In Sect. 3 we discuss analogous results when G is an infinite graph. Here the spectral resolution of the Laplacian in general involves projection valued measures on a spectrum contained in [0, 2]. We make the additional assumption that it may be written in the form

$$\begin{aligned} f = \int _0^2 P_\lambda f\, \mathrm {d}\nu (\lambda ) \end{aligned}$$
(1.6)

where \(\nu \) is a finite positive measure supported on the spectrum and \(P_\lambda f\) is an eigenfunction,

$$\begin{aligned} -\Delta P_\lambda f = \lambda P_\lambda f . \end{aligned}$$
(1.7)

Here (1.6) holds for every \(f\in \ell ^2(\mu )\), but \(P_\lambda f\) is not assumed to be in \(\ell ^2(\mu )\). This form of the spectral resolution is known to hold for many interesting examples. Then we define f to be half bandlimited if the integral in (1.6) is limited to [0, 1]. Again, if \(\nu \) has a point mass at \(\lambda =1\) we have to split the 1-eigenspace. Then again a half bandlimited function is uniquely determined from its samples on \(V_0\) via an explicit formula.

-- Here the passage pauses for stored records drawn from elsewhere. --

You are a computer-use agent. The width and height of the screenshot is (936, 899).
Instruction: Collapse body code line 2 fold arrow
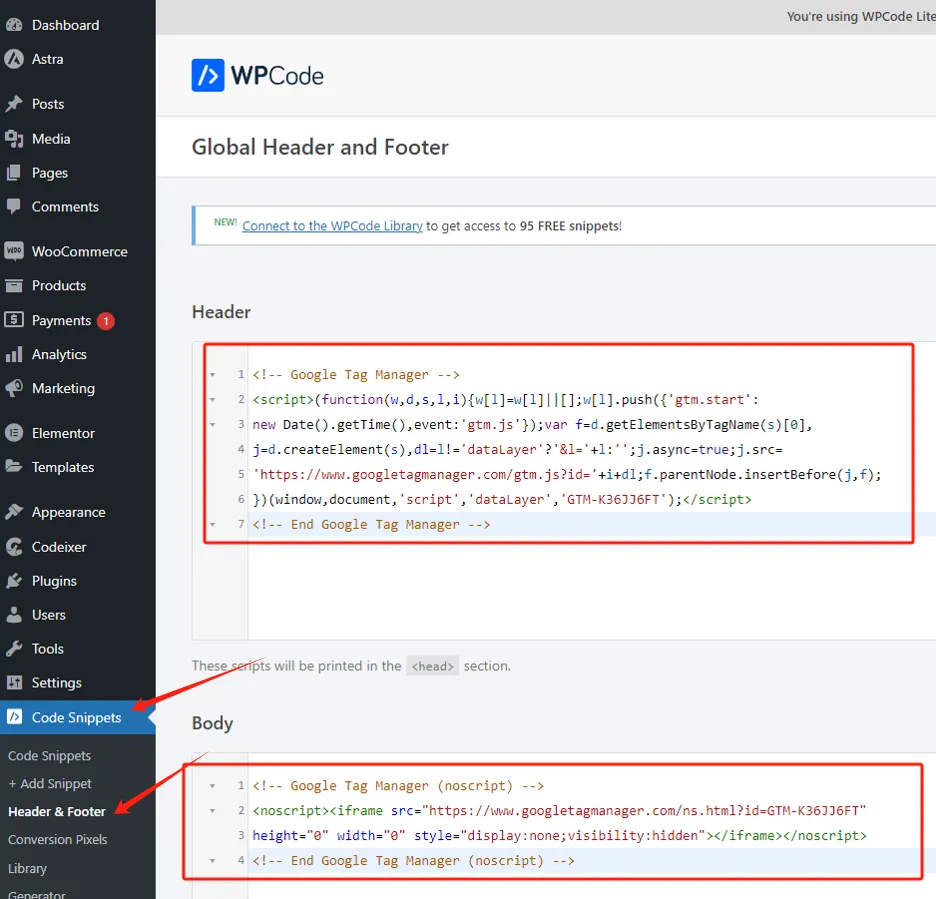(213, 811)
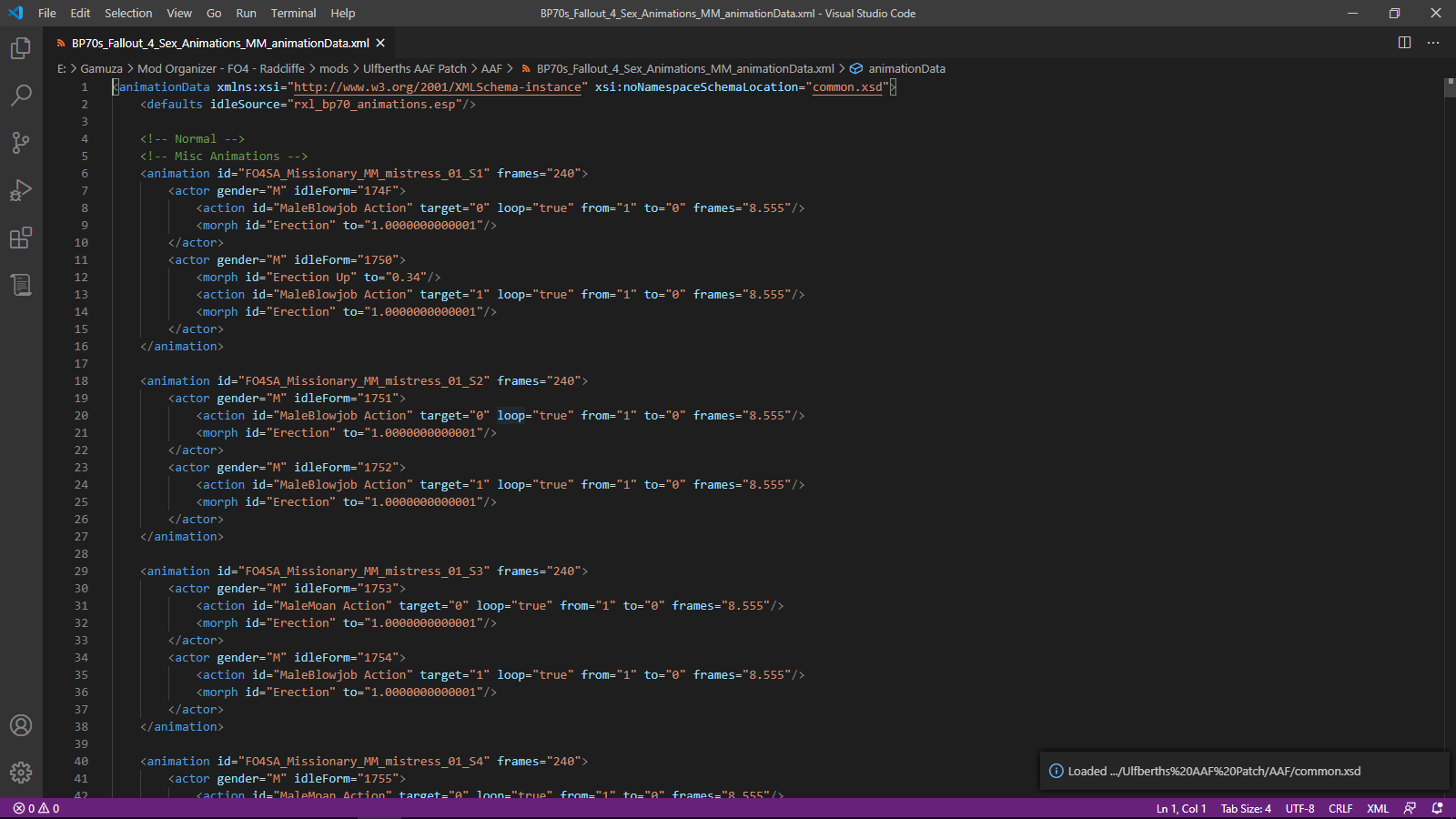The height and width of the screenshot is (819, 1456).
Task: Open Run and Debug view icon
Action: [x=21, y=190]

While none of the above results are surprising or difficult, they set the stage for the discussion of a nontrivial example in Sect. 4. We denote by \(T_q\) the connected \((q+1)\)-regular tree, equipped with its completely symmetric Laplacian. The spectral resolution of this Laplacian in the form (1.6) was given explicitly by Cartier [2]. An exposition may be found in [9], and generalizations to other Laplacians may be found in [10]. A related “Plancherel formula”in the case \(q=2\) is given in [22].

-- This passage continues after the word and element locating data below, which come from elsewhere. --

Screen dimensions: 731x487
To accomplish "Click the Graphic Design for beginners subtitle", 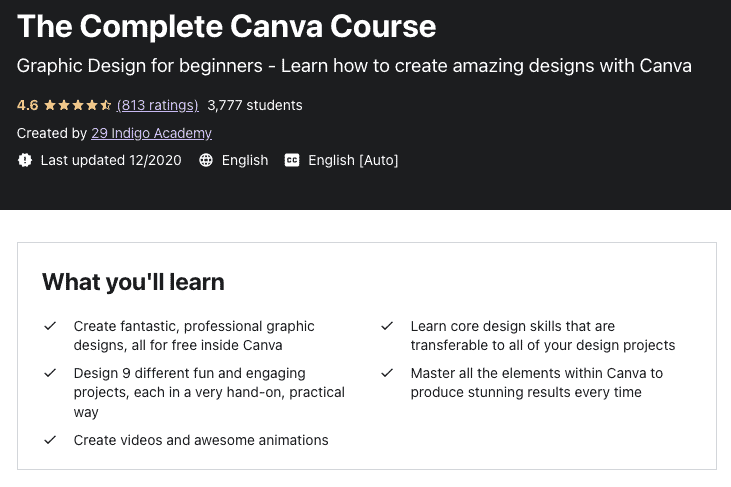I will (354, 66).
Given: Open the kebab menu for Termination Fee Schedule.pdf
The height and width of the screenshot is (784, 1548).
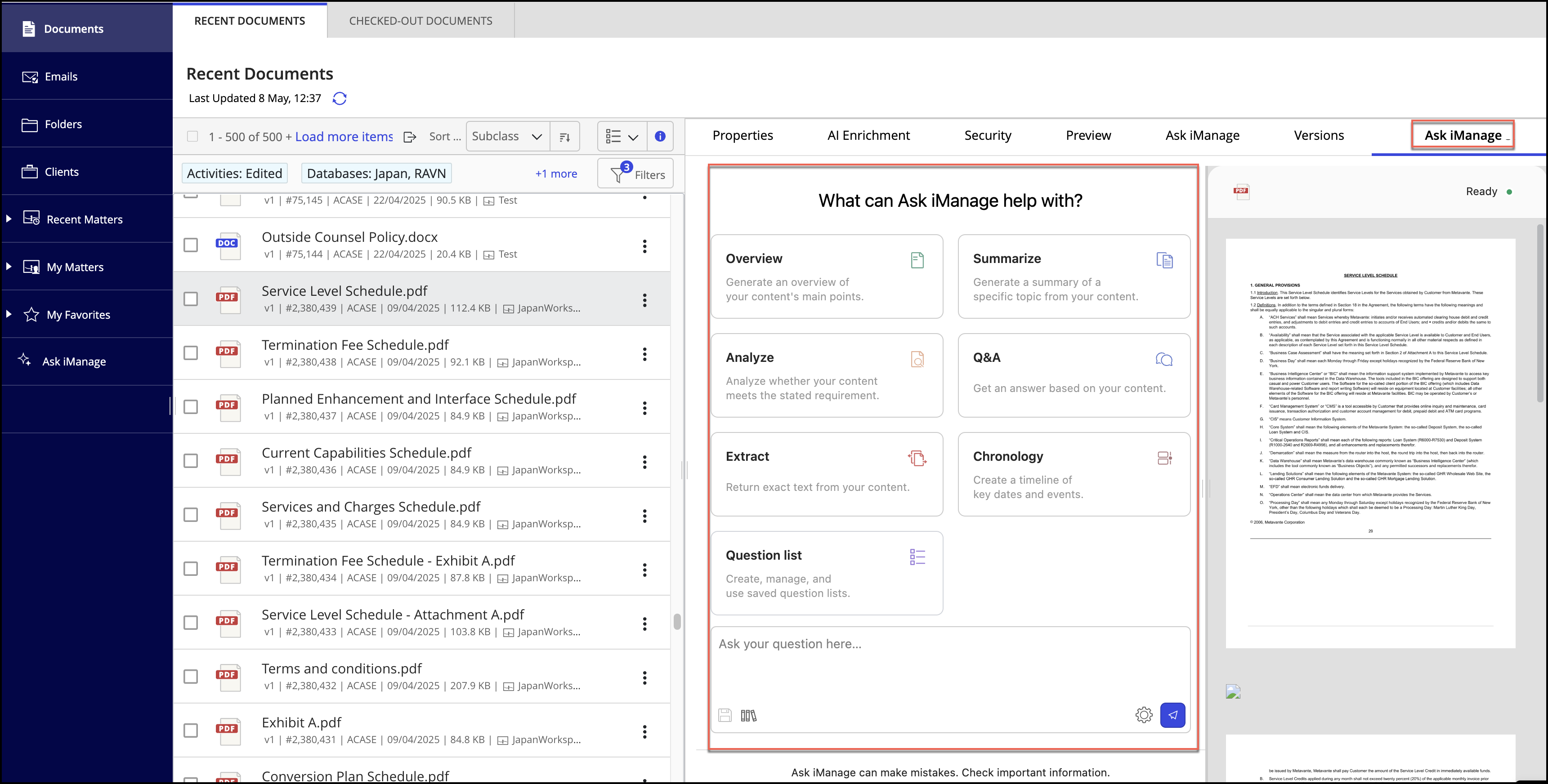Looking at the screenshot, I should [644, 354].
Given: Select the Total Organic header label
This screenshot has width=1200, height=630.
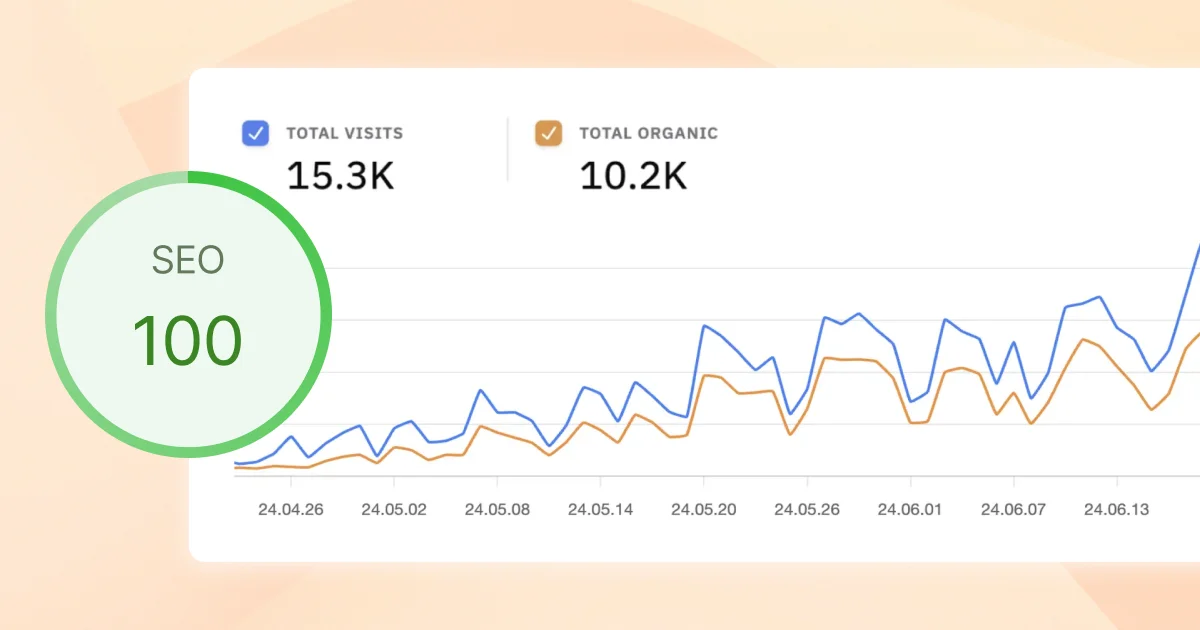Looking at the screenshot, I should click(648, 132).
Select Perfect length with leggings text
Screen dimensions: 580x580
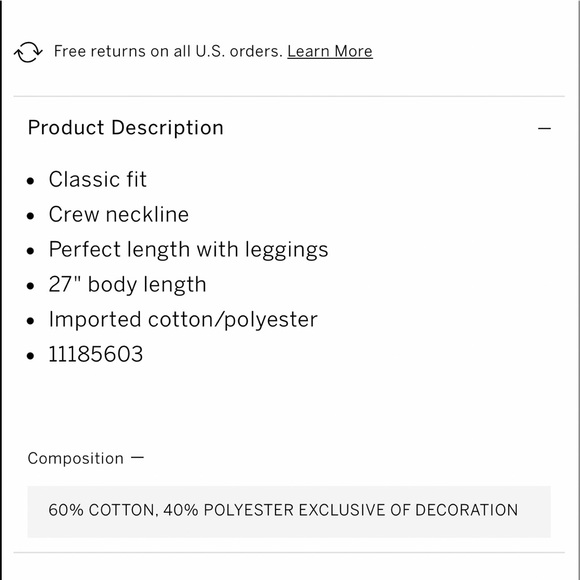pos(188,250)
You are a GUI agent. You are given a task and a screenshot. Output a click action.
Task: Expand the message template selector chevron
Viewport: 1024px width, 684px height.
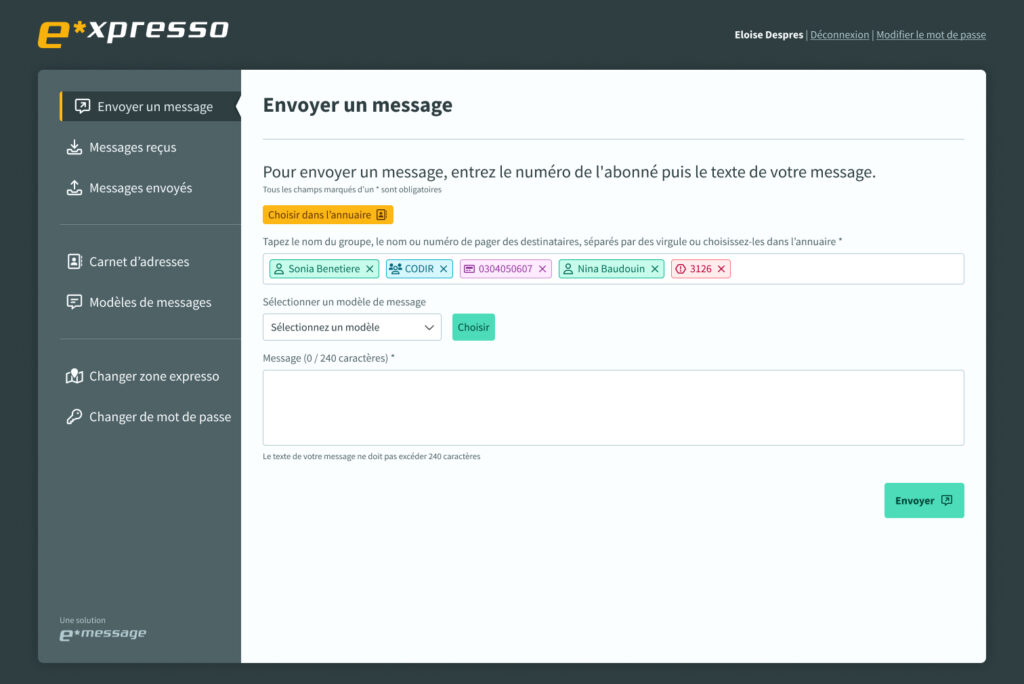pos(430,327)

It turns out that the spectrum is the smaller interval \(\left[ 1-\frac{2\sqrt{q}}{q+1},1+\frac{2\sqrt{q}}{q+1}\right] \), and \(\nu \) is an explicit absolutely continuous measure. The spectral resolution \(P_\lambda f\) is given by a spherical convolution operator

$$\begin{aligned} P_\lambda f(x) = \sum _y \varphi _\lambda (d(x,y)) f(y) \end{aligned}$$
(1.8)

for an explicit spherical function \(\varphi _\lambda \) (here d(xy) denotes the graph distance). The spherical function just fails to be in \(\ell ^2(G)\). We give here a simple proof of the spectral resolution based on the Cauchy integral formula. Using the same reasoning we obtain an explicit formula for the low-pass operator that gives the reconstruction formula. It is also a spherical convolution operator with a kernel that is now just barely in \(\ell ^2(G)\).

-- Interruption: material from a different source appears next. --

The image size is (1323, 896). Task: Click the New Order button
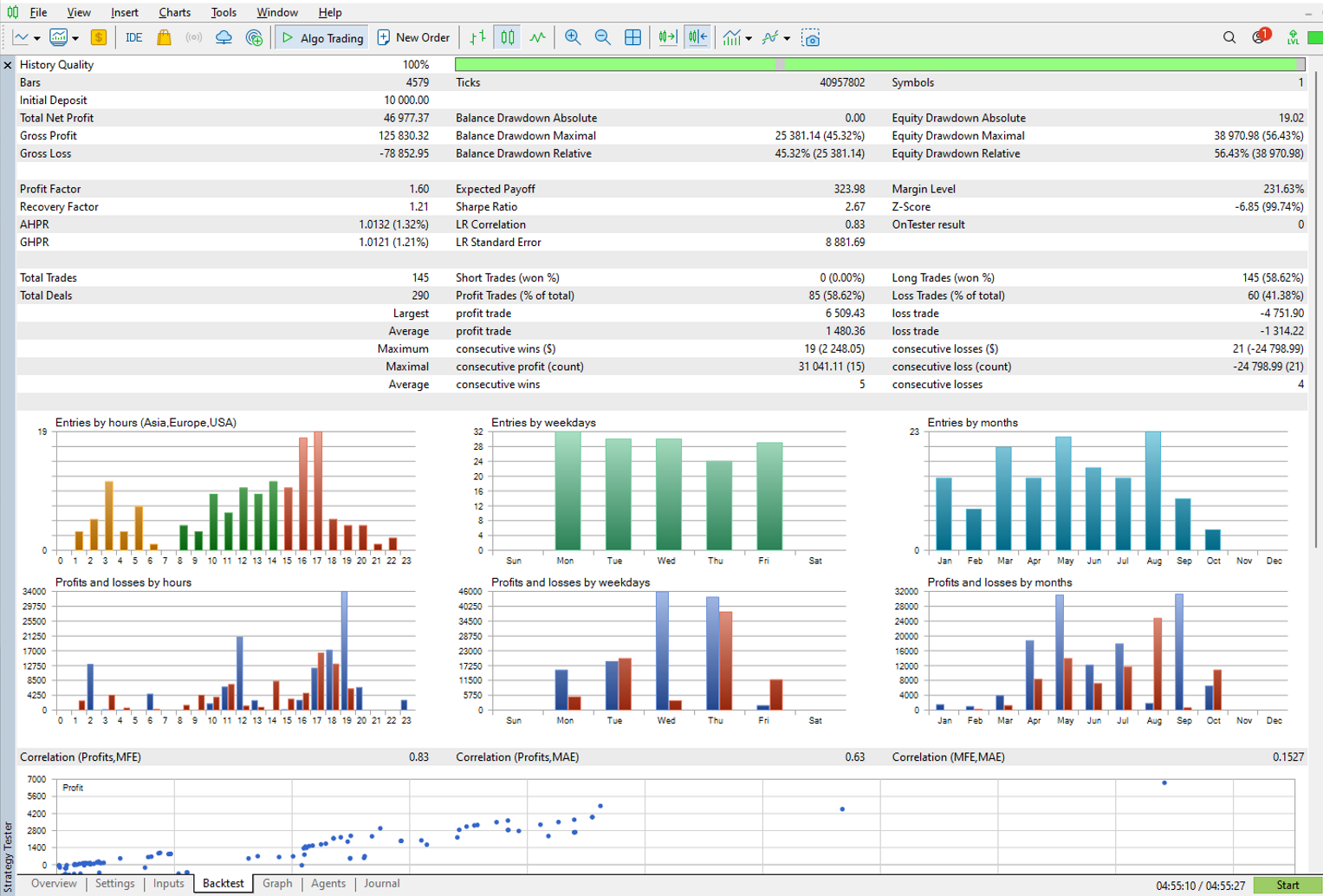tap(413, 37)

In Sect. 5 we discuss a related sampling problem on graphs \(G_H\) that are generated by edge substitution. That is, we are given graphs G and H and Laplacians and produce \(G_H\) by substituting a copy of H for each edge of G. Under some minimal hypotheses on H, we show how to define low-pass bandlimited functions on \(G_H\) (in terms of a natural Laplacian) so that every such function can be reconstructed from its samples on G, and all functions on G arise in this manner. The reconstruction algorithm is given explicitly, but it is not as simple as in the half sampling problem.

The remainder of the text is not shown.